We purchase raw materials / commodities to manufacture our finished product. I get it that what were "purchased goods" are now "external processes", and there is a nuance there that should not be overlooked. BUT, in practical terms, what needs to be changed in our purchasing, receiving, and supplier management function?

My take? We pretty much need to have a good ole control plan ( a la the automotive model) for our purchasing, receiving, and supplier management process. Key sentence here: " ..should define both the controls that it intends to apply to an external provider and those it intends to apply to the resulting output. " Which is to say, we (the purchaser) don't necessarily need to crawl inside the vendor's equipment - unless our risk analysis, and the ensuing control plan, dictates that level of granularity. More likely, we will have a document that lists out what we need to monitor, how and who, and what the metrics are.

What do you think?

 

[howste]

Re: ISO9001:2015 8.4 Control of External Processes

... Key sentence here: " ..should define both the controls that it intends to apply to an external provider and those it intends to apply to the resulting output. " Which is to say, we (the purchaser) don't necessarily need to crawl inside the vendor's equipment - unless our risk analysis, and the ensuing control plan, dictates that level of granularity. More likely, we will have a document that lists out what we need to monitor, how and who, and what the metrics are.

What do you think?

While I'm not against using a control plan meet this requirement, the 2008 version already stated:

Purchasing information shall describe…
a) requirements for approval of product, procedures, processes and equipment,
b) requirements for qualification of personnel, and
c) quality management system requirements.

and

The organization shall establish and implement the inspection or other activities necessary for ensuring that purchased product meets specified purchase requirements.

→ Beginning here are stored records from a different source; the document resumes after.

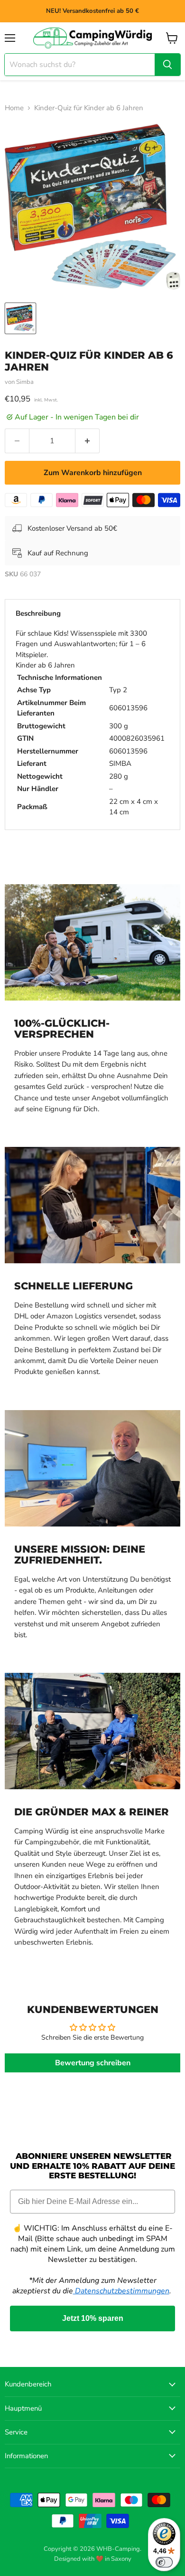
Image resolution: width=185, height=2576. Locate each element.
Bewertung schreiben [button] (92, 2063)
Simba (25, 382)
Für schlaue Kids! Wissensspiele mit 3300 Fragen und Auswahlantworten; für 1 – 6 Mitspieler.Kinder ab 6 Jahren (90, 723)
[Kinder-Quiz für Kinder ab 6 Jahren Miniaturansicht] (20, 318)
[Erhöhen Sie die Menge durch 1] (87, 441)
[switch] (164, 2562)
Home (14, 108)
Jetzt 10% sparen (92, 2318)
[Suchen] (167, 65)
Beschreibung (38, 613)
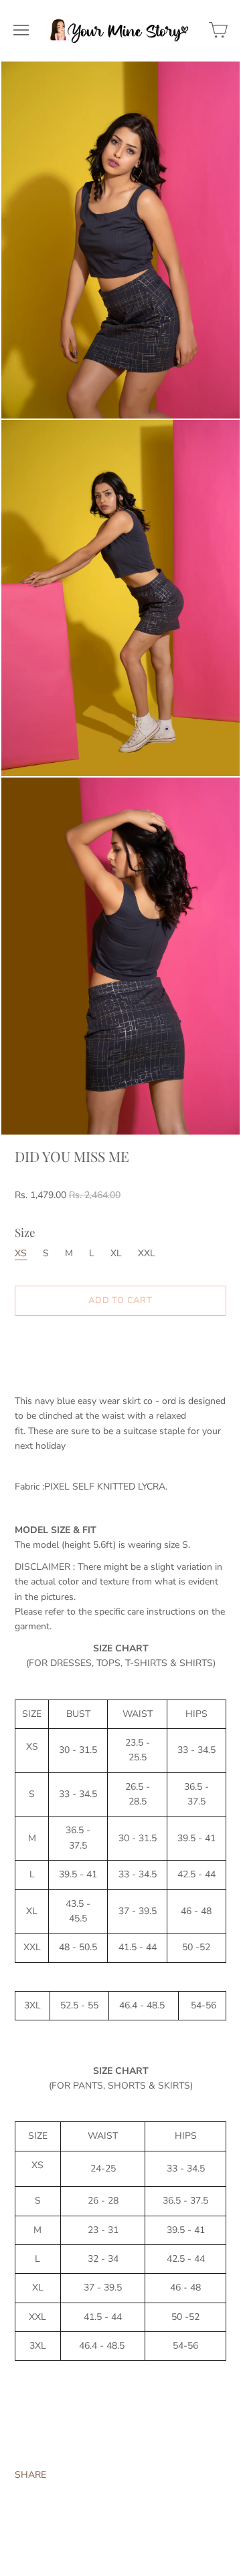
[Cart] (218, 30)
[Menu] (21, 30)
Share (30, 2474)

Doesn't that already include both the controls applied to the supplier and to the resulting output?

My understanding is that the ISO 9001 changes to this clause include just a little more detail that we may not have had, including:

- As you implied - a requirement to verify conformity of processes from suppliers (pretty much already stated in 2008), not just purchased product. This includes consideration of "the effectiveness of the controls applied by the external provider."
- A requirement to communicate to suppliers your requirements for product release.
- A requirement to communicate to suppliers any required interactions with your organization.
- A requirement to communicate to suppliers your requirements for monitoring their performance.

I think that adding a control plan may be overkill unless you really want to do one for other reasons. I think the first bullet could be addressed in incoming methods or process validations (depending on what is outsourced). The other three bullets could be added to purchase order T&Cs or to individual POs as needed.